> **WHAT TO PRODUCE**: Copy each line below in which the string "editor" appears.

> **THE RECORDS**:
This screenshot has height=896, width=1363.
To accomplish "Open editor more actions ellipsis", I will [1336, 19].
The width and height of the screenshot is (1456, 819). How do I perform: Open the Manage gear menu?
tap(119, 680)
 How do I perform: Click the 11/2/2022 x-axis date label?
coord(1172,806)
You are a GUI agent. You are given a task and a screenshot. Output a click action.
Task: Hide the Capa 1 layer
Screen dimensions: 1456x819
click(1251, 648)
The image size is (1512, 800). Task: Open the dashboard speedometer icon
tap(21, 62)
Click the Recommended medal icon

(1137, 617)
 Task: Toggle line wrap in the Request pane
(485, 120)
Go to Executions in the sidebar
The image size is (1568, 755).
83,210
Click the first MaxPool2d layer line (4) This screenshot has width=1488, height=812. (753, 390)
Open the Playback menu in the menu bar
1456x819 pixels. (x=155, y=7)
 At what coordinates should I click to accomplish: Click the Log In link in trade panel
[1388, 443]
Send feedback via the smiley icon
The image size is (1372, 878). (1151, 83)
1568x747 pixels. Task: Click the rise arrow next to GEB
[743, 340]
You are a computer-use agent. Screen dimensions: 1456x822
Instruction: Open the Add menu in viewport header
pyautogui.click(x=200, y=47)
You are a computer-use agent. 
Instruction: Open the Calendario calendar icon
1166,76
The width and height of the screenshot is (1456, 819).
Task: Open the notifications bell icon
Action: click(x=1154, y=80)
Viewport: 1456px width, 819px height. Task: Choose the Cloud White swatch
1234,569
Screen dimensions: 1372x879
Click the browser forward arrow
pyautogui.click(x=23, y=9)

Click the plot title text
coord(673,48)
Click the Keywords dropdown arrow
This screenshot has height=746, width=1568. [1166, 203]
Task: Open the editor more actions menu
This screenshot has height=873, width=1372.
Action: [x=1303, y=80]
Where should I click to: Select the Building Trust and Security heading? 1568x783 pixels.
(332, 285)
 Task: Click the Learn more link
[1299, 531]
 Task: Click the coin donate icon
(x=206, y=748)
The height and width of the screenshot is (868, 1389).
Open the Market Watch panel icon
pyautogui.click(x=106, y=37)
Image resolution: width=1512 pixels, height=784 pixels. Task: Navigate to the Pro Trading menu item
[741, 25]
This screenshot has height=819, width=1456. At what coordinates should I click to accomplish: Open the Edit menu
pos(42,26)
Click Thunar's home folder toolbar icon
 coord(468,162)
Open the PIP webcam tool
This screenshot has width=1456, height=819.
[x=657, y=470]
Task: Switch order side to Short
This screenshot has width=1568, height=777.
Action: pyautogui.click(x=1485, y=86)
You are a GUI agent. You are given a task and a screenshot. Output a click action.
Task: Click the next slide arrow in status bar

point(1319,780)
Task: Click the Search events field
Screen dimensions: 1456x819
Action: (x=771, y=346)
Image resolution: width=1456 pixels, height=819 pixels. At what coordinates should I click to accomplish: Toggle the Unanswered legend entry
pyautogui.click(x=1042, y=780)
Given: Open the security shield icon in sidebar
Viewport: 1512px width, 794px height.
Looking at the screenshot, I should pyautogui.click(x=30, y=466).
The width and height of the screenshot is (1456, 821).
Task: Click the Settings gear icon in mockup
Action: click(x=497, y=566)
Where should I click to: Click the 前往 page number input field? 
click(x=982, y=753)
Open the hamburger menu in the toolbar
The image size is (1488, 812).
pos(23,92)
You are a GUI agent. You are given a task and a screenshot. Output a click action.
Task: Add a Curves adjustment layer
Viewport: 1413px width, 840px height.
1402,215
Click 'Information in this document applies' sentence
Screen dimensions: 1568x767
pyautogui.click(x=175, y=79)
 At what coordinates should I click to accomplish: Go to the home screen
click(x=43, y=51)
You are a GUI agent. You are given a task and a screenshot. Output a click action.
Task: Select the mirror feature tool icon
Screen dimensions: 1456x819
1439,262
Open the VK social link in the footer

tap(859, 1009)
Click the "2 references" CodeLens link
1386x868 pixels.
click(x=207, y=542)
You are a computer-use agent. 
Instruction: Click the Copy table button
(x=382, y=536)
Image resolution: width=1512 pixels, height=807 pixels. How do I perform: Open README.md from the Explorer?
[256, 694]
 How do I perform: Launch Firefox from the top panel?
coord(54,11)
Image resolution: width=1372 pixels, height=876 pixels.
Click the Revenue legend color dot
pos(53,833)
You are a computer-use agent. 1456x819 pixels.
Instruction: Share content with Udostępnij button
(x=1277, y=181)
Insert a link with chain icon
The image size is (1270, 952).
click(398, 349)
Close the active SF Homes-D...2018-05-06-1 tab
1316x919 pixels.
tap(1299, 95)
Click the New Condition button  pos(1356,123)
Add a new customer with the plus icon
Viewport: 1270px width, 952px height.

> **RESULT OF THIS EXERCISE**:
To accomplish "Open editor more actions ellipsis", I will [1336, 19].
Task: Open the editor more actions menu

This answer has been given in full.